The pavilions and park are currently private property and only occasionally accessible to the public from the narrow road between the villages of Stoke Bruerne and Shutlanger opposite the turn north to Blisworth. There is some limited permitted public access to the buildings during afternoons in August for a small fee. There are usually signs indicating this at the entrance along Shutlanger Road around this time. Access to the public is required as a condition of funding by English Heritage to continue preservation activity.
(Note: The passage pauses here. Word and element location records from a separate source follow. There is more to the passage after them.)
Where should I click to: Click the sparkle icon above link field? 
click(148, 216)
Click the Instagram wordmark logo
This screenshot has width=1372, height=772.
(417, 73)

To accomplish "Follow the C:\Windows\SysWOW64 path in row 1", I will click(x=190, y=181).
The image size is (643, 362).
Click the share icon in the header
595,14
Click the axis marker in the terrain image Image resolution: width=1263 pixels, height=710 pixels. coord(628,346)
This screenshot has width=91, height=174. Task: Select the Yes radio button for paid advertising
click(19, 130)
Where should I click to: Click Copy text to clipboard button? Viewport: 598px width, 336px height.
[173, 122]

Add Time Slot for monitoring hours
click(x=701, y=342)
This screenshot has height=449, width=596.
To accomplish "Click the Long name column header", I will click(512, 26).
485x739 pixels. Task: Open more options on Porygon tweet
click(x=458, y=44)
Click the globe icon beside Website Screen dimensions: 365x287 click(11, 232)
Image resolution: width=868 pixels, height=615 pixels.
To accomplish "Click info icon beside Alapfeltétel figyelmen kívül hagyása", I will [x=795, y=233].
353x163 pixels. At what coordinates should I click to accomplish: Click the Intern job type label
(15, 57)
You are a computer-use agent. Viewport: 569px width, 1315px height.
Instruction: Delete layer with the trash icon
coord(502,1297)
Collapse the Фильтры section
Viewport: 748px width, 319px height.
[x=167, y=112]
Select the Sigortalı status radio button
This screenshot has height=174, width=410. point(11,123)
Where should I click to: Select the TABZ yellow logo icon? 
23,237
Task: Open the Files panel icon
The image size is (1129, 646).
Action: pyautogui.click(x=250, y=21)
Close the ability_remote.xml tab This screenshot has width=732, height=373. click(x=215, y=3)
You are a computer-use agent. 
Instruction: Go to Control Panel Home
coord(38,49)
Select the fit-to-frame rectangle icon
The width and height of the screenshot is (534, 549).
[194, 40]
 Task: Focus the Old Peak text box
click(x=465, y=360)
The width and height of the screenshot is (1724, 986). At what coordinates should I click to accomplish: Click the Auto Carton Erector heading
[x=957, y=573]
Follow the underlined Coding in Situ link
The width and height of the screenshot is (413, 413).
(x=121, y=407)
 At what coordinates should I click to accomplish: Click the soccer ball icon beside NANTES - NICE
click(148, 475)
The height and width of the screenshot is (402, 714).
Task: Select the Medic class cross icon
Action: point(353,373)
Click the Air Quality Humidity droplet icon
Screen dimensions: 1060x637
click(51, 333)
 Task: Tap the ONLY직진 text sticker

The buildings can also be seen from the A508 Northampton to Milton Keynes road about two miles south of the village of Roade and one mile before the hills at Grafton Regis. If you wish to stop at this spot, there is a lay-by on the east side of the road accessible only from the southbound direction; if travelling north you can turn in the lay by on the right just past the canal bridge at the turn for Stoke Bruerne. Note: the lay-by is one-way only southbound but exit north or south is permitted. Take care crossing the road which is always busy with fast traffic.

The pavilions are also visible from an elevated position on the ridge of the River Tove valley which is just south of the site. Take to right turn to the village of Alderton on the A508 just before Grafton Regis and just after the lay-by referred to above.

==Conservation Area==
The area of Stoke Bruerne village and surroundings, including Stoke Park, are the subject of an extensive Conservation exercise by South Northants Council where most of this text originates. Extensive additional documentation, including maps, pictures and historical documentation, is available on the South Northants Council's Planning website.